Penúltimo sábado da Sexta Semana do Tempo Comum.
O tempo de Deus (Kairós) vai se fazendo dentro de nós e na história do cronos humano. Deus se manifestando em nossas vidas nas suas multifacetadas formas. O Deus que é amorosidade, ternura e compaixão, vindo até nós na pessoa do Filho, nos fazendo enxergar a manifestação da realidade dos outros filhos e filhas que fazem parte conosco da grande família humana que somos.
Um sábado chuvoso aqui pelas bandas da capital matogrossense. Foi assim a noite toda, adentrando também a manhã, com São Pedro aproveitando para dar o seu “grito de carnaval”. Um frio atípico para esta etapa do ano desta “Cuiabrasa”.
A odisseia que se transformou a minha viagem para chegar até aqui, desviou o pensamento e acabei me esquecendo de trazer presente ontem a memória do meu saudoso conterrâneo, Darcy Ribeiro (1922-1997). No dia de ontem, ele virou um encantado, realizando a sua páscoa. Antropólogo, historiador, sociólogo, escritor, Darcy fez história, sobretudo em meio aos povos indígenas, na sua luta incansável de nos fazer pensar e escutar a realidade. Contribuiu enormemente para o pensamento brasileiro.
Darcy Ribeiro, um homem à frente de seu tempo. Sua vida fala por si, muito embora ele mesmo tenha dito em letras garrafais: “Fracassei em tudo o que tentei na vida. Tentei alfabetizar as crianças brasileiras, não consegui. Tentei salvar os índios, não consegui. Tentei fazer uma universidade séria e fracassei. Tentei fazer o Brasil desenvolver-se autonomamente e fracassei. Mas os fracassos são minhas vitórias. Eu detestaria estar no lugar de quem me venceu”.
Somos seres comunicantes, dizia-nos Paulo Freire. Aprendentes e ensinantes simultaneamente. Darcy, um dos “freireanos” mais ilustres que tive o prazer de conhecer.

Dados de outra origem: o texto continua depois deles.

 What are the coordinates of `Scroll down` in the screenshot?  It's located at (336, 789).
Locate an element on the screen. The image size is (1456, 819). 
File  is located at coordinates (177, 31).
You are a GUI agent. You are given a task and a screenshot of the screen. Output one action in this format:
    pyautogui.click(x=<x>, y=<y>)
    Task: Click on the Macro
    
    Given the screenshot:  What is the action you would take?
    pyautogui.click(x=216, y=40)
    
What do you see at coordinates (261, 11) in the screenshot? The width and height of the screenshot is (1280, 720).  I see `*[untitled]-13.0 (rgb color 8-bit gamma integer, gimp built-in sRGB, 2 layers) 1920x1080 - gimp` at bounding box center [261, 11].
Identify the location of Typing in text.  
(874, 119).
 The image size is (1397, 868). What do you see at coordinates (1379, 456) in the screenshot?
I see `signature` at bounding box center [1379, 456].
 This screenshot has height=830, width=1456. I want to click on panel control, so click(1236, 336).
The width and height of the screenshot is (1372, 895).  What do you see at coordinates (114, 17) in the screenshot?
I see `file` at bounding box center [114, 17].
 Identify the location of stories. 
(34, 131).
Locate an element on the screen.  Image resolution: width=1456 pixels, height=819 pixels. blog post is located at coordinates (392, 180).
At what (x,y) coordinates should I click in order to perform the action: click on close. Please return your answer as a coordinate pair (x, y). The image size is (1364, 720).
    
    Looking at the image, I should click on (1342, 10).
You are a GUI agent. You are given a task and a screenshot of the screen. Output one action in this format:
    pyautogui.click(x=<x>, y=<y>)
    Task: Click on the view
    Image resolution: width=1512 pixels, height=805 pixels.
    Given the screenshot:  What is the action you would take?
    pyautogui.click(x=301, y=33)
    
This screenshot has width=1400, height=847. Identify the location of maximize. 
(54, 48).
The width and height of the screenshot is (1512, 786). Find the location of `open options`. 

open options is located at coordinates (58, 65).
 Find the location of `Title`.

Através dele, com seus escritos, passei a enxergar a realidade dos povos indígenas com o olhar antropológico. Uma viagem sem volta ao mundo dos saberes ancestrais, fazendo da causa indígena o meu jeito de ser.
Somos seres da fala. O nosso ser racional nos leva ao universo do pensamento. Se todos os seres da natureza somos comunicantes, o humano que há em nós, nos faz pensantes. Todavia, o desafio maior do nosso ser pensante, é exercer com eficácia a pedagoga da escuta. É desta forma que a liturgia deste sábado nos provoca, motivando-nos a conjugar a escuta em todos os tempos verbais.
Hoje o evangelista Marcos nos coloca no cenário da transfiguração de Jesus. Uma teofania que nos faz antecipar a Ressurreição do Senhor. Deus mesmo se fazendo presente, juntamente com Elias e Moisés, tendo por testemunha a presença de Pedro, Tiago e João. Mais do que enxergar a realidade teofânica da transfiguração, eles são desafiados a exercer a escuta atenta: “Este é o meu Filho amado. Escutai o que ele diz!” (Mc 9,7)
Escutar a voz de Deus é escutar a nossa voz interior. Escutar a voz que vem do coração. Escutar a voz interior é escutar a manifestação de Deus que se faz presente na história dos filhos seus. A voz de Deus nos falando através do clamor dos empobrecidos. Esta voz de Deus mostra que, daqui por diante, Jesus é a única autoridade. Todos os que ouvimos o convite de Deus e seguimos a Jesus até o fim, começamos desde já a participar da sua vitória final, quando também com Ele haveremos de Ressuscitar.